S. K. Ces exemples montrent tout à la fois la diversité des réponses possibles pour faire des IA un outil utile à la formation des étudiants et la grande créativité des enseignants pour s’adapter aux défis qui s’imposent à nous.
Quel impact sur l’évaluation ?
S. K. Les craintes de fraude exprimées dépendent beaucoup des disciplines et des pratiques d’évaluation des enseignants. Il est évident que de nombreuses modalités d’évaluation devront être repensées : les travaux à la maison ou les devoirs qui demandent des réponses formatées présentent le plus de risques. On peut par exemple élaborer des évaluations plus pratiques ou des sujets qui permettent de vérifier réellement l’analyse personnelle.

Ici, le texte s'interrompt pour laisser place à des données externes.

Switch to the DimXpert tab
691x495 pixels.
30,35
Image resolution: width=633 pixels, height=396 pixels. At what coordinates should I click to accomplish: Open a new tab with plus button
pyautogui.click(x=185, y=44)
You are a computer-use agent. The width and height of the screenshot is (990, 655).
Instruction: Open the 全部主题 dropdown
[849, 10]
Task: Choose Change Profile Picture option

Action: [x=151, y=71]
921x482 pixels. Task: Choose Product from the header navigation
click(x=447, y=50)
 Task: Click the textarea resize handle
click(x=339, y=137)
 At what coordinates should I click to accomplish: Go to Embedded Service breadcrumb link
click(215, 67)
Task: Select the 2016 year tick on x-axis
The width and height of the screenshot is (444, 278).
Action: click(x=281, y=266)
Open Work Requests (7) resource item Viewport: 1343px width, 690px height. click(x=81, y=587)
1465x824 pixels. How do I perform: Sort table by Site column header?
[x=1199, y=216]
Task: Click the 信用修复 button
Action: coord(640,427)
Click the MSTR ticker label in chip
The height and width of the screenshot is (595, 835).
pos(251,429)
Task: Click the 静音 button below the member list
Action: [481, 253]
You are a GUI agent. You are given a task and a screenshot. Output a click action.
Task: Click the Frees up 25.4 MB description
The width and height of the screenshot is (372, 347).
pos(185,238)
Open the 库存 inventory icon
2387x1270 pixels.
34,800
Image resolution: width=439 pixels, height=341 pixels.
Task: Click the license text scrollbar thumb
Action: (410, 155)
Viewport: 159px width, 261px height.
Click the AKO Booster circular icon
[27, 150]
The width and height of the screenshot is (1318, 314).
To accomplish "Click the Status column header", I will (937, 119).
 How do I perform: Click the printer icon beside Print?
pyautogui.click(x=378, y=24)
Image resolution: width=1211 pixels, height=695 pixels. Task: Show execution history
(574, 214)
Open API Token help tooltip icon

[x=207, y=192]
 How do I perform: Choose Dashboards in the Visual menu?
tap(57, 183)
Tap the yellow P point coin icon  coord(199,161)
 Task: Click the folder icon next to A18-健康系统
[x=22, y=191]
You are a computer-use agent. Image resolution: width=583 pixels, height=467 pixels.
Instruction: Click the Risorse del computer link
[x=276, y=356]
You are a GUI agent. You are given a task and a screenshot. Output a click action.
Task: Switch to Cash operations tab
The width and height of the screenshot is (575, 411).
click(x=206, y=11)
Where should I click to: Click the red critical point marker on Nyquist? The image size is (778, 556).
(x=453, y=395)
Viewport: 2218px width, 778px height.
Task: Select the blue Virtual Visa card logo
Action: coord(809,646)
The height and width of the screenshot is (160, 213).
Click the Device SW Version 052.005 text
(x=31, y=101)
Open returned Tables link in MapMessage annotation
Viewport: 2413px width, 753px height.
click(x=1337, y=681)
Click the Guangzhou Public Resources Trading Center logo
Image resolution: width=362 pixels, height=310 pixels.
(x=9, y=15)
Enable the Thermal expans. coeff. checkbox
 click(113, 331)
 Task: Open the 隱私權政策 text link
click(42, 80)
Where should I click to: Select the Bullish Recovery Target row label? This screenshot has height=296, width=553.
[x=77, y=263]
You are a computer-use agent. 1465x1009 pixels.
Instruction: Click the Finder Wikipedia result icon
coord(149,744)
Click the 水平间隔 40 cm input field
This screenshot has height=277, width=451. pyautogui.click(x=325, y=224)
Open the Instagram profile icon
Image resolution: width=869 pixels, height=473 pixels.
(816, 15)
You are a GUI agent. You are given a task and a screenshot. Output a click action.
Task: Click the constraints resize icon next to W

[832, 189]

La définition de critères d’évaluation qui valorisent l’originalité du travail, la qualité des références bibliographiques, le respect du droit d’auteur, est aussi déterminante. Mais il faut bien réfléchir à la manière de modifier ces modalités d’évaluation pour éviter d’augmenter la charge de travail des équipes pédagogiques et de scolarité.
T. B.-H. Les étudiants sont plus rapides à utiliser les IA que nous à les comprendre… Mais utiliser une IA reste du plagiat. Des outils permettent de détecter les fraudes mais cela reste difficile à dire avec certitude lorsqu’il s’agit de textes générés par une IA. Pour les examens plus standards, ce qui peut mettre la puce à l’oreille, c’est de constater une grosse différence en termes de réussite comparativement au taux de réussite habituel. Aujourd’hui, de nombreuses composantes voient le retour aux examens oraux comme la solution, avec un frein tout de même lorsqu’il y a de grands effectifs.
L’université va-t-elle mettre des choses en place de manière globale ?
S. K. Le sujet sera de nouveau abordé lors du séminaire de la vice-présidence Formation et parcours de réussite du 2 juin prochain, qui porte sur l’évaluation des apprentissages. A partir des expériences partagées et des propositions que feront les collègues, nous mettrons des actions en œuvre à la rentrée 2023 : des formations, un guide par exemple. Le règlement général des examens et concours a déjà été modifié sur la partie concernant le plagiat, mentionnant les « outils conversationnels ou rédactionnels à partir d’une intelligence artificielle ». Ces modifications ont été approuvées par la Commission de la formation et de la vie universitaire (CFVU) du 9 mai 2023 et seront soumises au prochain conseil d’administration de l’université.
T. B.-H. Une nouvelle journée est également prévue autour des IA et de la pédagogie. Une réflexion est en cours pour proposer un Mooc dédié à la connaissance et à l’utilisation de ces outils.